T-REX Announces Collaboration with Roundhill Investments to Launch 2X Long DRAM ETF (RAM)

T-REX and Roundhill join forces to bring a 2x long play on the wildly popular DRAM ETF
MIAMI, June 24, 2026–(BUSINESS WIRE)–T-REX, a joint venture between REX Shares (“REX”) and Tuttle Capital Management (“TCM”), today announced a collaboration with Roundhill Investments to launch the Roundhill T-REX 2X Long DRAM Daily Target ETF (RAM), the first-ever 2X long ETF tied to the Roundhill Memory ETF (Ticker: DRAM). DRAM has become the most successful ETF launch in history, reaching over $20 billion in AUM since its launch in April 2026.
The collaboration pairs T-REX’s leadership in leveraged single-stock ETFs with Roundhill’s track record of building category-defining, first-to-market funds, including DRAM itself. The Roundhill T-REX 2X Long DRAM Daily Target ETF is designed to seek daily investment results of 200% of the daily performance of DRAM, giving traders a precision tool to express high-conviction views on the memory semiconductor sector powering the AI infrastructure buildout.
“Memory has become one of the most important trades of the AI era, where surging demand collides with constrained supply,” said Greg King, Founder and CEO of REX. “We are excited to partner with Roundhill to provide investors with an additional tool to trade exposure to memory stocks.”
“DRAM became one of the most successful ETF launches in history because investors recognized memory as a structural AI trade, not a passing fad. RAM builds on that momentum and gives traders a leveraged way to act on a theme Roundhill helped define, backed by the T-REX team’s expertise in leveraged products,” said Dave Mazza, CEO of Roundhill Investments.
“Memory is exactly the kind of high-conviction theme T-REX was built for,” added Matt Tuttle, CEO and CIO of TCM. “Bringing 2X daily leverage to one of the fastest-growing ETFs in history gives traders an avenue to express conviction on the memory semiconductor theme.”
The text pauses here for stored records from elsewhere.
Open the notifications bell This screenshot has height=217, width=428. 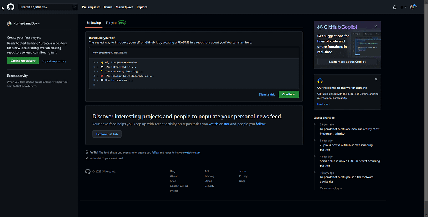(x=394, y=7)
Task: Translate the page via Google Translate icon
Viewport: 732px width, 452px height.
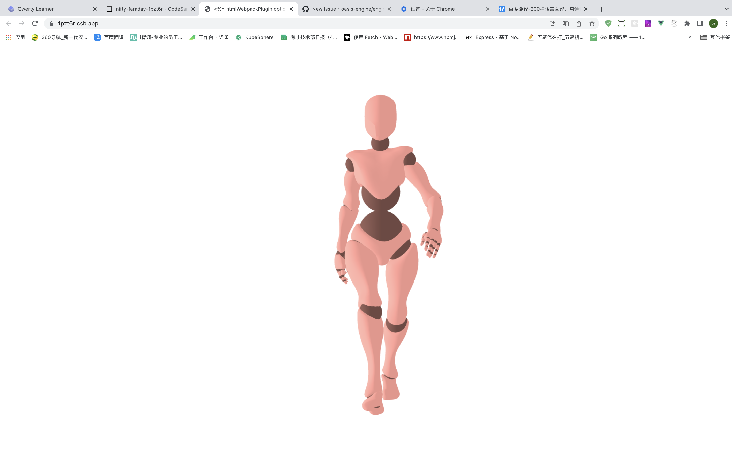Action: tap(565, 23)
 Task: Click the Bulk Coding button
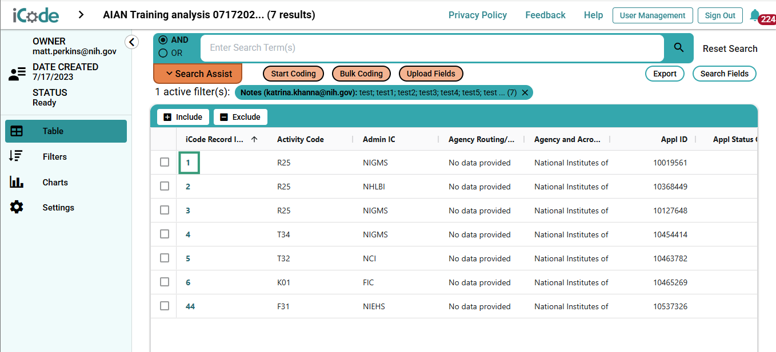pos(361,74)
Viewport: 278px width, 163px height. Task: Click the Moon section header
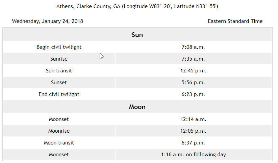click(137, 107)
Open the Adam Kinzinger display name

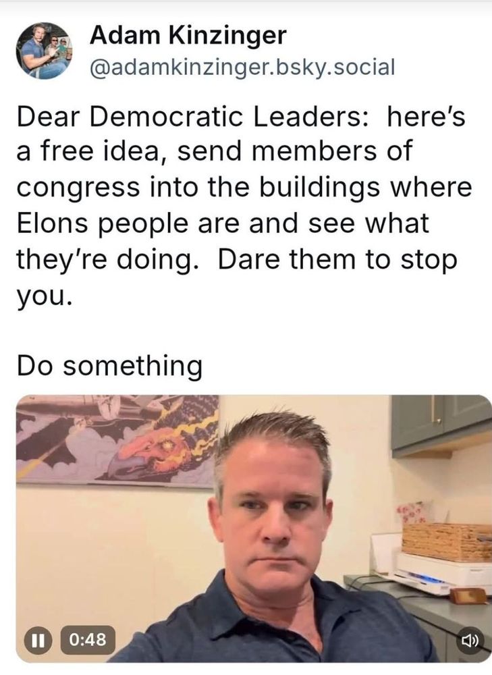point(188,36)
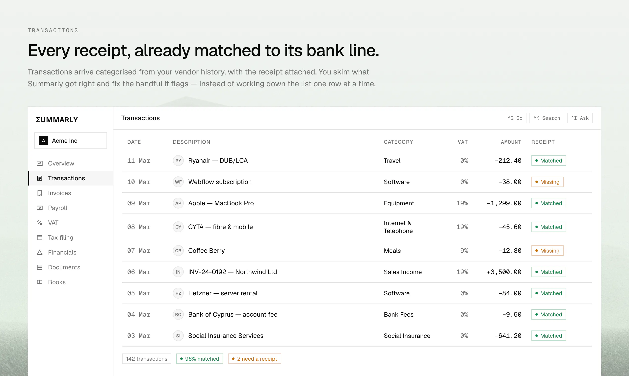Screen dimensions: 629x376
Task: Open VAT percent icon in sidebar
Action: [x=40, y=223]
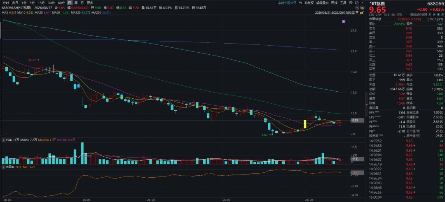445x202 pixels.
Task: Open the date range dropdown triangle
Action: [357, 12]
DRAM, launched on April 2, 2026, provides targeted exposure to global memory semiconductor companies, including manufacturers of DRAM, High-Bandwidth Memory (HBM), NAND flash memory, and solid-state storage devices, that sit at the critical intersection of AI demand and constrained supply. Memory semiconductors have emerged as a key bottleneck in large-scale AI training and inference, and DRAM provides investors access to global leaders including Samsung Electronics, SK Hynix, and Micron Technology that are not easily accessible through broad semiconductor funds that do not offer more targeted exposure.